I know that decals work in similar situations, however one of my requirements is to wrap from front to back without distortion. So decals will likely not work here.

When I first read the DynamicTextures docs it seemed that they would be perfect. After working with them, though, it seems like this is either not the case or that I am misunderstanding something about how UV Wrapping and/or Face Indices work.

I found this playground that made me hopeful:
https://www.babylonjs-playground.com/#9U086#121

but when I changed the shape to a Cube, it failed:
https://www.babylonjs-playground.com/#WVSWGL

You can understand how this is problematic when the mesh could have 30 faces and I can have no guarantees about how they will align.

Is there something about how the Cylinder’s sides are created or joined that I could apply to the models that I am working with?

Why is the Cube different?

I am at the point where I am wondering if it would be easier to draw the unwrapped texture out onto an HTML Canvas, draw the logo on top of it, and then see if I can get BJS to apply that image to the Mesh as the Material.

P.S. to @Wingnut : I’ve read a lot of your helpful posts about similar issues. They helped me a great deal to understand the limitations of Decals. Thanks for that.

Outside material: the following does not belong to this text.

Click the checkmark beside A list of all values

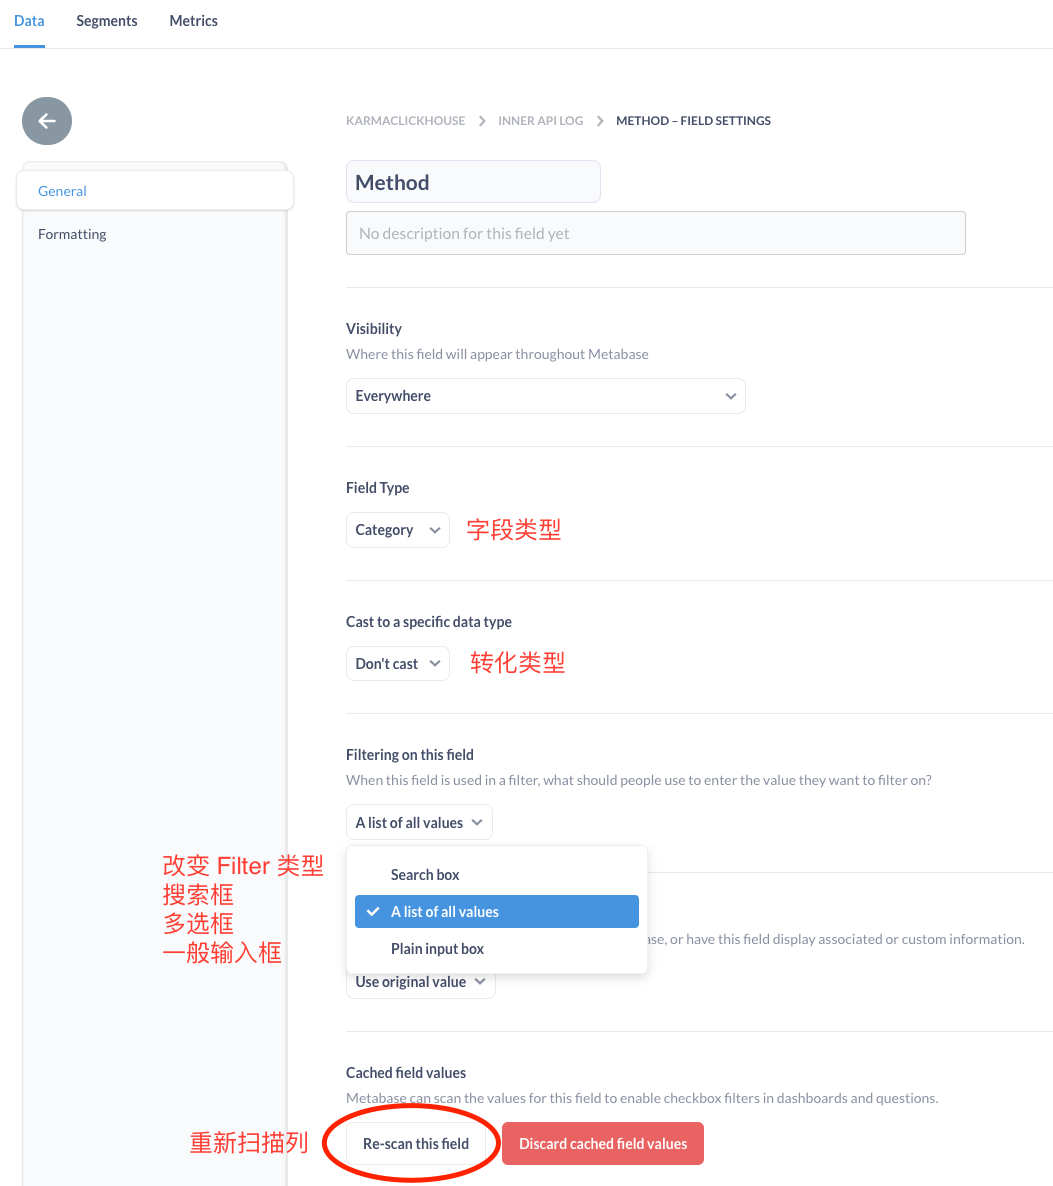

I havn’t used this code to much but I believe this has to do with the vertex buffers of UVKind for the mesh. Depending on how these are specified will determine how the texture is displayed on the image. The cube vs other shape creation will populate these buffers differently by default.
https://doc.babylonjs.com/how_to/updating_vertices

I think it may be tricky to get this to work for an arbitrary shape as there are many possible ways to wrap a weirdly shaped object but maybe someone else knows better.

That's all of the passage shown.